Free to Fall2 min readReading Time: 2 minutes
The Heritage School, Delhi
He flew high, immensely high in the vast blue sky.
He felt the sunlight on his skin, heard the chirps, the whistling wind and the rushing water.
Seeing the clouds, feeling the zephyr, and hearing the world was all he ever wanted to do
Icarus was free now, the sky his, and possibly the sea too.
Not a care in the world, turning a blind eye to the dripping wax of his golden wings,
Soaring fast, faster than the north wind, in the azure sky, Icarus blissfully spins.
Alas, it didn’t last much longer, as, to his dismay, he began to fall.
He fell, and fell, as his father frantically shouted, he realized all too late, that the wax in his wings was melting.
Oh, that fool!
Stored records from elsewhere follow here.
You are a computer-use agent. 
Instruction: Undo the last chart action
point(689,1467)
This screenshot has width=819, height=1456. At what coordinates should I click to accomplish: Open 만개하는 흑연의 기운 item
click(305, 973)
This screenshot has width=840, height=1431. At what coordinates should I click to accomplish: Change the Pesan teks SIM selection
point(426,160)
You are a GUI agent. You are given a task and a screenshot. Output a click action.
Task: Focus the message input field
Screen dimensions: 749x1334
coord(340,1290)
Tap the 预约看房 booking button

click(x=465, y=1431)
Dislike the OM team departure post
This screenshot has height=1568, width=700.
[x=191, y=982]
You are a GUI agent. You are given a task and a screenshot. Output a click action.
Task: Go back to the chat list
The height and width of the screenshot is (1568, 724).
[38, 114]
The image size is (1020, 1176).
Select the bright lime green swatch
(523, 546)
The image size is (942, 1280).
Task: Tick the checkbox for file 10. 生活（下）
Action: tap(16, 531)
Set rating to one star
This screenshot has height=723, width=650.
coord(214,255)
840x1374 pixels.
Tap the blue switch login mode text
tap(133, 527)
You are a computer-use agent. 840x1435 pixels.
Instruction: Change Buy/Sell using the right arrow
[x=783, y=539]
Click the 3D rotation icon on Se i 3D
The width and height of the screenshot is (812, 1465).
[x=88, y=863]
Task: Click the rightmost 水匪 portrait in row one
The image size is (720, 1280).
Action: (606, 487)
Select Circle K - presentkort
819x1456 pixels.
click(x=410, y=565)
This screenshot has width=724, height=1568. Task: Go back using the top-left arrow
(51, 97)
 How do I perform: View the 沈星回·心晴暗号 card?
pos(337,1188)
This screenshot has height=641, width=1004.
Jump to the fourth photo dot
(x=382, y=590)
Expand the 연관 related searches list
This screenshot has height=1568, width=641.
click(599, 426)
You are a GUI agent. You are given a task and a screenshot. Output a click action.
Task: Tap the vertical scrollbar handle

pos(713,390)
In the ignorance of his freedom,
he sealed his fate, for he had been too close to the sun!
The once beautiful sky to Icarus, now seemed a sickly green,
the chirping of the birds sounded like mocking,
the sunlight seemed to burn, rather than gleam.
Daedalus watched in horror as his son fell in the sea,
the sea he claimed would be his to be.
Icarus, poor Icarus, was now drowned in the unforgiving waters,
And Daedalus thought he saw a flash of his nephew as Icarus fell,
and he knew the gods were making him pay for Perdix’s slaughter.